MouseCraft (PS3/Vita)

MouseCraft is a puzzle game. You have to do things to get mice from A to B. You use Tetris-like blocks which allow the mice to reach their destination, but it all depends on what you do with the blocks that determines how they get the cheese.

As cute as the game may be, it’s not the simplest of games. It’s the typical ‘build up your confidence, then hit you with a doozy’ puzzler, you know, the kind which give you nice and easy puzzles (which also work as a tutorial for the first several levels), then BAM! Hit you with a right head-scratcher.
Fortunately, because MouseCraft is already available on the PC, it’s easy enough to go on YouTube and find the answers to the ones you can’t figure out and believe me, you’ll want to do that a few times. I’m usually pretty good at these kind of games, but if it takes more than a few minutes to figure out a level, I think that’s just bad design.
Sure, you don’t want to make the game too easy, but when you’re stuck at the first level after the tutorial levels, that’s when you have a problem. The level designs are great, the problem is down to some of them being too perplex too early in the game. I don’t want to be stuck and searching YouTube videos fives minutes in, that’s just stupid.
The cat, who is supposed to be the professor behind all this just stands behind a big glass window and offers no help, he’s more of an observant than anything. It all boils down to trial and error, putting things in places, then changing it all around, you end up just quitting and moving on to something less irritating.

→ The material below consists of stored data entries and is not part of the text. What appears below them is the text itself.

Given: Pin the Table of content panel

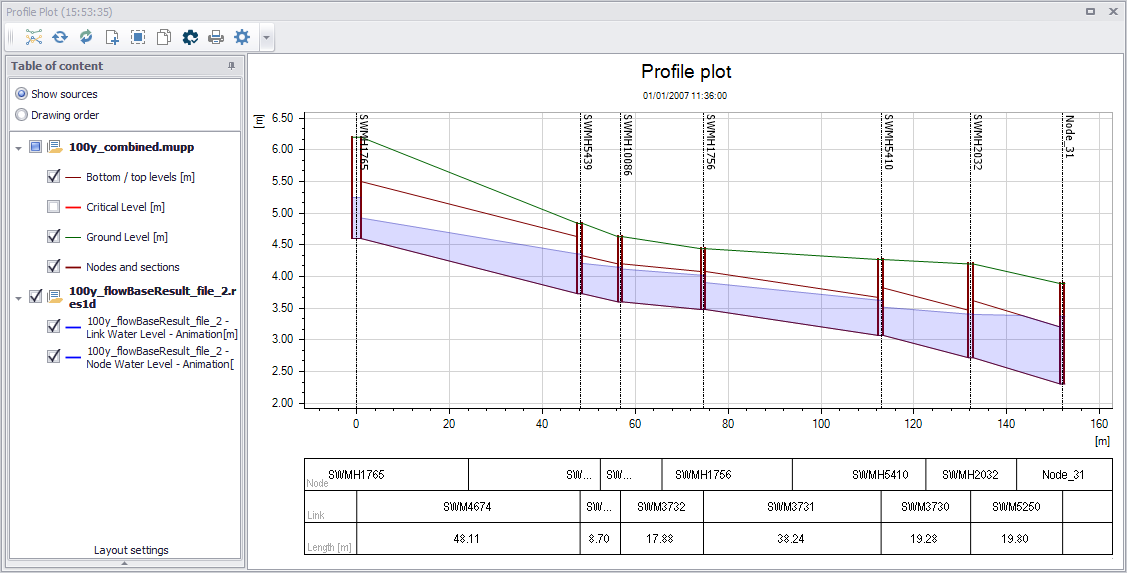Looking at the screenshot, I should tap(231, 65).
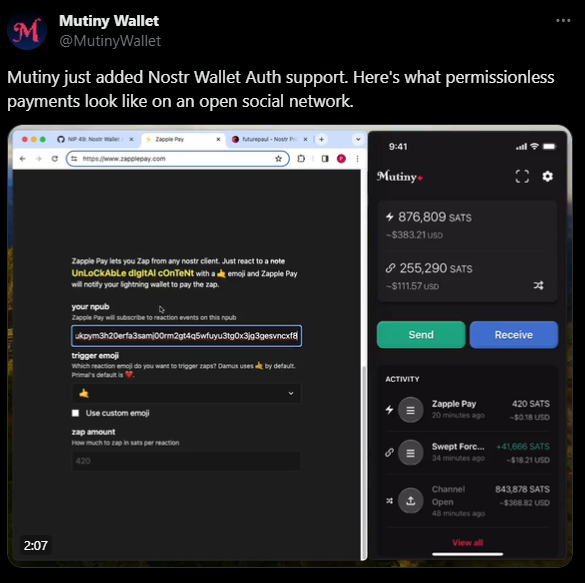Click the zap amount input field
The width and height of the screenshot is (585, 583).
pos(186,461)
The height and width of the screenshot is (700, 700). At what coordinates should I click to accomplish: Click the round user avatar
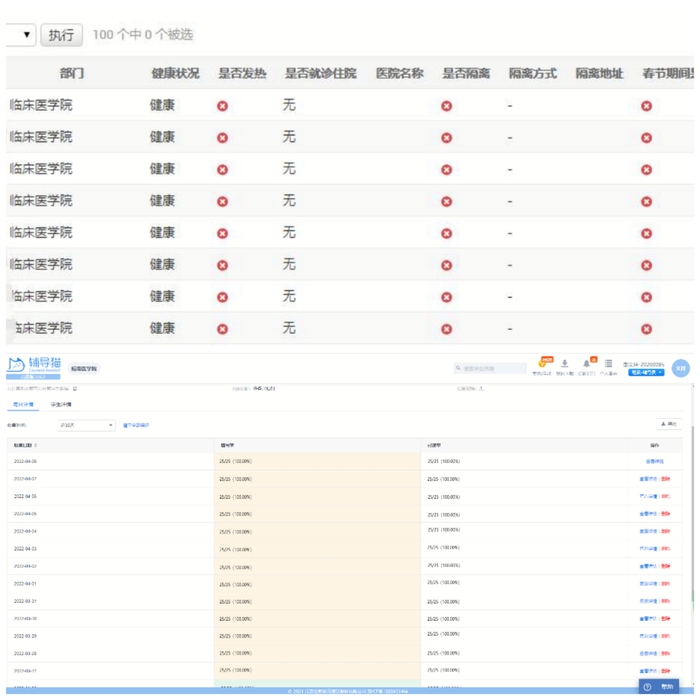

I started off liking MouseCraft, but when I realised after a while that I actually dislike games like this, I just stopped playing. Many people will love it, no doubt about it since it’s not a terrible game by any means, it’s just not for me. I even seemed to suffer what appeared to be a glitch at one point.
Every so often you unlock something new, like robotic mice you have to crush or avoid and jelly blocks for the mice to drop on to so they don’t go splat. It’s just that when the levels become a little ridiculous, then the fun of playing disappears and the game turns into a chore.
It’s the old system of needing at least so many things to progress to the next stage. In the case of MouseCraft, these are Anima Shards of which there are two or three per level and 35 are required to unlock Section 2. The levels also get longer, meaning you have to scroll across to see where you’re going, just in case you wanted things to get even more complicated.
If you like challenging platform puzzlers, then you’ll want to give this a go. Personally, I was glad to be given the chance to play it, but it’s just not my thing and would most likely just have given the demo a go. MouseCraft is a great looking game, just not for me.